:: Task item ::
Each line holding the string "Locate" is to be copied from the data.
Top of Material for the task
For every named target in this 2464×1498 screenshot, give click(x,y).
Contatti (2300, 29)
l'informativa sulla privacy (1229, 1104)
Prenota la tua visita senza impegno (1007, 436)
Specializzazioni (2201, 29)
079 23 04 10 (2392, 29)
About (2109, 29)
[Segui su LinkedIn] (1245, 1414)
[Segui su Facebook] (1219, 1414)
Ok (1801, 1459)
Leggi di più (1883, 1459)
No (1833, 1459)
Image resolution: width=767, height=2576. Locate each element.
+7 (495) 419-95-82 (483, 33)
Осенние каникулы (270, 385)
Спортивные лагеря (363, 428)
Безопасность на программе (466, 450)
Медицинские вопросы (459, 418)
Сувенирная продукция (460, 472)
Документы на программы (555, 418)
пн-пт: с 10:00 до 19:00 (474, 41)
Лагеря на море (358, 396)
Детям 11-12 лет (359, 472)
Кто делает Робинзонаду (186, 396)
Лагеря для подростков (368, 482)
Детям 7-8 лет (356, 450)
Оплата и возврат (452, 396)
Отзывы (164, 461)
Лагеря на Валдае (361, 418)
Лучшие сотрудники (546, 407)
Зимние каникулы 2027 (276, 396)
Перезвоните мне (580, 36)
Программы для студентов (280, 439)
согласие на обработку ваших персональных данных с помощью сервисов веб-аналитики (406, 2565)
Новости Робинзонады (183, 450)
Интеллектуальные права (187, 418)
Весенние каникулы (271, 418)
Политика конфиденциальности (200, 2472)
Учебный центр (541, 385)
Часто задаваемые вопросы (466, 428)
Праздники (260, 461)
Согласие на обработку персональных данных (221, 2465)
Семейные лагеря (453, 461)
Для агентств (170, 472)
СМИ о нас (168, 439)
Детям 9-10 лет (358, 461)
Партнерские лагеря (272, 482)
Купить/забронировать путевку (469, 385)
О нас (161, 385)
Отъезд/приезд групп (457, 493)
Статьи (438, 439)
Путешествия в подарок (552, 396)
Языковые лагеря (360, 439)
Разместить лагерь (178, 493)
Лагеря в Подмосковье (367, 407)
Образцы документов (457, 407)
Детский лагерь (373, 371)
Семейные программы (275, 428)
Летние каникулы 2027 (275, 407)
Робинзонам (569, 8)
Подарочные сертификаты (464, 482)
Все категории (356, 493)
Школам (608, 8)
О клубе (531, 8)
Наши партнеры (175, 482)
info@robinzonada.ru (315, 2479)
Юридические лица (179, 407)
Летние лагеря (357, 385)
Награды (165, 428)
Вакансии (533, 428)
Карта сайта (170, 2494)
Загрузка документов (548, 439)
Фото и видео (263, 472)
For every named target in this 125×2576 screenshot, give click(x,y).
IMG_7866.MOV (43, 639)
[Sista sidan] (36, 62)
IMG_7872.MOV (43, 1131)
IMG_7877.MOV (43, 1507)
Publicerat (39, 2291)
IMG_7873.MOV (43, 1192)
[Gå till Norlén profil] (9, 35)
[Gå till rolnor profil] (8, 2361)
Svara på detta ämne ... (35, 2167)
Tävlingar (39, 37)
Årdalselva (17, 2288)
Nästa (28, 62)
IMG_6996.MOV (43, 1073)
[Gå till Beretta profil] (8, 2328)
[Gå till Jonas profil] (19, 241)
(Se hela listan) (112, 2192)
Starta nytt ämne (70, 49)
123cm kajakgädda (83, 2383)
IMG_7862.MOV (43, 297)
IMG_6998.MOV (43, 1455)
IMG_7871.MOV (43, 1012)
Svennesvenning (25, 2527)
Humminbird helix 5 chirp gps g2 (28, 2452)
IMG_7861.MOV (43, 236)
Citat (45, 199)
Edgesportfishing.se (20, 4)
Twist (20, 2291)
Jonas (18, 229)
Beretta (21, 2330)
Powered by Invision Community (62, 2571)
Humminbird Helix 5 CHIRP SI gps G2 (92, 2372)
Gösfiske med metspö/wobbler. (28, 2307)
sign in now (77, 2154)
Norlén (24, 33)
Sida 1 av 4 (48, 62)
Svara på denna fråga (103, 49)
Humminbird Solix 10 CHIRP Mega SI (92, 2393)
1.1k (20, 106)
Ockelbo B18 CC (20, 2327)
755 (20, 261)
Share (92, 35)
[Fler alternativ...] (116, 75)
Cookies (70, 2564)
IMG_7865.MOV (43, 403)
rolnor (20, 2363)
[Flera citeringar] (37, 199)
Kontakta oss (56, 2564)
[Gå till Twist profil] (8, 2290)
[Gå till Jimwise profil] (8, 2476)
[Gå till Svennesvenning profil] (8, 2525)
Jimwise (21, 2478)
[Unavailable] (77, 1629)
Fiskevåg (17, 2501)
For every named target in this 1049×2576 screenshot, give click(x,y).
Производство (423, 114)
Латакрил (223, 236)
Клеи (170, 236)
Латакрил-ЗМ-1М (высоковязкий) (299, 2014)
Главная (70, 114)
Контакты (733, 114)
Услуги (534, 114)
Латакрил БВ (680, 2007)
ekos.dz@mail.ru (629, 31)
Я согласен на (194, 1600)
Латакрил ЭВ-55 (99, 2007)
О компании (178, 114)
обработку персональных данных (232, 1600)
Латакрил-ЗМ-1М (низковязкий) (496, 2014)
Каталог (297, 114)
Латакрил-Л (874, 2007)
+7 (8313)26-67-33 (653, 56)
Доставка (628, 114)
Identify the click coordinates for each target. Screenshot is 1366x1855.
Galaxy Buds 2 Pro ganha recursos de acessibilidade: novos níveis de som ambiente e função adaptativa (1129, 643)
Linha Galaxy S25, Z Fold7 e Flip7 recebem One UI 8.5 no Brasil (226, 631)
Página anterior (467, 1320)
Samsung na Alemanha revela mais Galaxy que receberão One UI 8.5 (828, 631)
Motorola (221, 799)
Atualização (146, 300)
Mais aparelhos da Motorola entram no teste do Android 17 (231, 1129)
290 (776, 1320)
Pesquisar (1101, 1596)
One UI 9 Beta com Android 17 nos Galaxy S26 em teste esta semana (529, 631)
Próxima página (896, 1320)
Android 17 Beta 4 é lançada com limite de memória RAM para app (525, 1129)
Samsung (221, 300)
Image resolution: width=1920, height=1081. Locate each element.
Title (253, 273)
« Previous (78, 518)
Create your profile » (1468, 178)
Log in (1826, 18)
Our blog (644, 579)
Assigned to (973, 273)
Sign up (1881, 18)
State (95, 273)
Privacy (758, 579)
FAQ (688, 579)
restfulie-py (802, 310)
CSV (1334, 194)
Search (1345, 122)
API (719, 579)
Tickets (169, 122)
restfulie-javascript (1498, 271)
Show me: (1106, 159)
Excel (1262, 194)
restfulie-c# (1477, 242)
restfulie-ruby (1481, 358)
Bottom of Material for the task
:: Response to this task ::
Image resolution: width=767, height=2576. Locate each element.
Image resolution: width=1920, height=1081. Locate each element.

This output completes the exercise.